AWS Cloud Operations Blog

Monitoring Windows desktops on HAQM WorkSpaces using HAQM Managed Service for Prometheus and HAQM Managed Grafana

Many Organizations leverage HAQM WorkSpaces as a virtual cloud-based Windows desktop as a solution (DAAS) to replace their existing traditional desktop solution to shift the cost and effort of maintaining laptops and desktops to a cloud pay-as-you-go model. Customers using HAQM WorkSpaces would need the support of managed services to monitor their workspaces environment operations. A cloud-based managed open source monitoring solution, such as HAQM Managed Service for Prometheus and HAQM Managed Grafana, helps IT teams to quickly set up and operate a monitoring solution to save costs. Monitoring CPU, memory, network, or disk activity from HAQM WorkSpaces eliminates guesswork while troubleshooting in real time or after the issue for the HAQM WorkSpaces environment.

A managed monitoring solution for your HAQM WorkSpaces Windows OS environments yields the following organizational benefits:

  • Service desk staff can quickly identify and drill down to HAQM WorkSpaces issues that need investigation.
  • Service desk staff can investigate HAQM WorkSpaces issues after the event using the historical data in HAQM Managed Service for Prometheus.
  • Service desk teams can shorten or eliminate long calls that waste time questioning business users on HAQM WorkSpaces issues.

In this post, we’ll set up HAQM Managed Service for Prometheus, HAQM Managed Grafana, and a Prometheus server on HAQM Elastic Compute Cloud (HAQM EC2) to provide a monitoring solution for HAQM WorkSpaces. We’ll automate the deployment of Prometheus agents on any new HAQM WorkSpaces using Active Directory Group Policy Objects (GPO).

Solution Architecture

The following diagram demonstrates the solution to monitor your HAQM WorkSpaces environment using AWS native managed services, such as HAQM Managed Service for Prometheus and HAQM Managed Grafana. This solution will deploy a Prometheus server on an HAQM EC2 instance which polls Prometheus agents on your HAQM WorkSpaces Windows 10 instances periodically, and remote writes metrics to HAQM Managed Service for Prometheus. The EC2 is necessary to pull in the data from WorkSpaces and forward it to HAQM Managed Service for Prometheus. We’ll be using HAQM Managed Grafana to query and visualize metrics on your HAQM WorkSpaces infrastructure.
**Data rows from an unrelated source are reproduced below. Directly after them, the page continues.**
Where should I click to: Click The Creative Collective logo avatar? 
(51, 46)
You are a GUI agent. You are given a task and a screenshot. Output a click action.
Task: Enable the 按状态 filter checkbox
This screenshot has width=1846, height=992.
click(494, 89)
The following diagram demonstrates the solution to monitor your HAQM WorkSpaces environment using AWS native managed services, such as HAQM Managed Service for Prometheus and HAQM Managed Grafana.

Solution Walkthrough

These steps will deploy the solution in your environment.

Prerequisites

You’ll need the following to complete the steps in this post:

Creating AWS resources for our solution

Let’s start by setting a few environment variables in the AWS CLI:

AWS_REGION=us-east-1  #Change to your appropriate AWS region.
AMP_WORKSPACE_NAME=MYWorkspacename
WORKSPACES_VPCID=<VPC ID of your workspaces environment>
WORKSPACES_DIRECTORY=$(aws workspaces describe-workspace-directories \
  --query Directories[].DirectoryId \
  --output text)
WORKSPACES_USER=<valid active directory username>
WORKSPACES_BUNDLE=wsb-8vbljg4r6 #  Standard bundle with Windows 10 (Server 2016 based) (PCoIP)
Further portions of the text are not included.